# Assignment 4: Data Preprocessing using Python (Pandas)

In this assignment, we perform various data manipulation operations
on Facebook metrics dataset and Amazon book reviews dataset.

Libraries Used:
- pandas → Data manipulation
- numpy → Numerical operations


In [None]:
import pandas as pd
import numpy as np

## Loading the Datasets

Facebook dataset uses ';' as separator.
Amazon dataset uses ',' as separator.

In [None]:
facebook_df = pd.read_csv("dataset_Facebook.csv", sep=';')
amazon_df = pd.read_csv("amazon_book_reviews.csv")

facebook_df.head()

In [None]:
amazon_df.head()

### Using loc() – Label Based Indexing
Select rows 0–3 and columns 'like' and 'share'

In [None]:
facebook_df.loc[0:3, ['like', 'share']]

### Using iloc() – Index Based Indexing
Select first 4 rows and first 3 columns

In [None]:
facebook_df.iloc[0:4, 0:3]

### Conditional Subset
Select posts having more than 200 likes

In [None]:
facebook_df[facebook_df['like'] > 200]

## Merging Facebook and Amazon datasets

Here we simulate merging on a common key.
We assume 'Category' in Facebook relates to 'Rating' in Amazon.

In [None]:
merged_df = pd.merge(
    facebook_df,
    amazon_df,
    left_on='Category',
    right_on='Rating',
    how='inner'
)

merged_df.head()

## Sorting Data

Sort Facebook posts based on number of likes in descending order.

In [None]:
facebook_df.sort_values(by='like', ascending=False)

## Transposing Data

Transpose swaps rows and columns.

In [None]:
facebook_df.T

## Melting Data

Convert wide format into long format.

In [None]:
melted_df = pd.melt(
    facebook_df,
    id_vars=['Type'],
    value_vars=['like', 'share'],
    var_name='Metric',
    value_name='Value'
)

melted_df.head()

## Pivot (Long → Wide)

Reshape melted data back to wide format.

## Pivot vs Pivot_table

The pivot() function fails when duplicate index-column combinations exist.

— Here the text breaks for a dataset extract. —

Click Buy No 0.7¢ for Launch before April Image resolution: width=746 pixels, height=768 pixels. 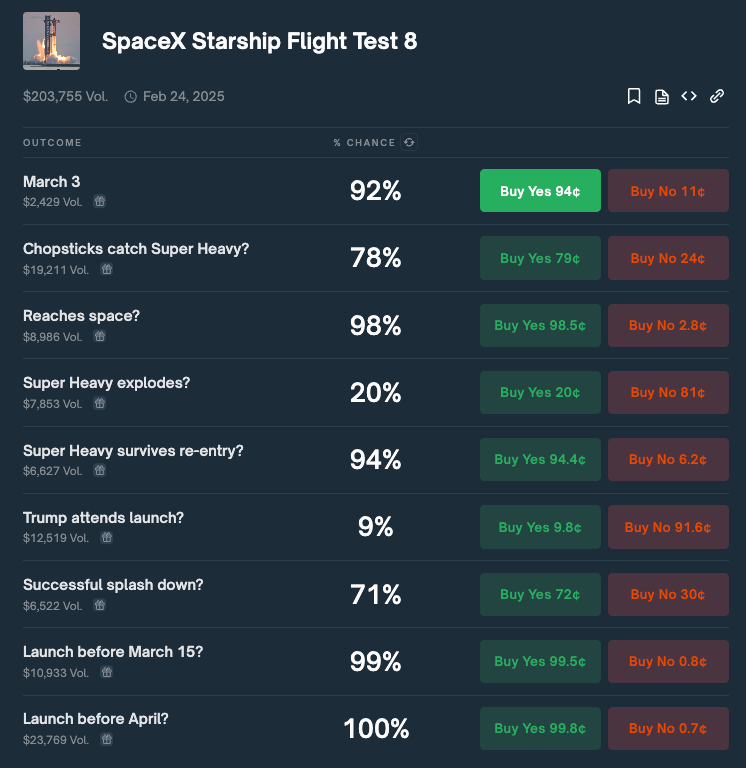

Since multiple posts belong to the same Type category,
we must use pivot_table() which performs aggregation.

Here we use mean to calculate average likes and shares per Type.

In [17]:
pivot_df = melted_df.pivot_table(
    index='Type',
    columns='Metric',
    values='Value',
    aggfunc='mean'   # or 'sum'
)

pivot_df

Metric,like,share
Type,Unnamed: 1_level_1,Unnamed: 2_level_1
Link,300.0,60.0
Photo,103.333333,18.333333
Status,200.0,50.0
Video,350.0,75.0


## Conclusion

In this assignment we learned:

- Creating subsets using loc() and iloc()
- Merging datasets using pd.merge()
- Sorting data using sort_values()
- Transposing data using .T
- Melting data using pd.melt()
- Casting data using pivot()

These preprocessing techniques are essential in data analytics
for cleaning, transforming, and preparing data before analysis.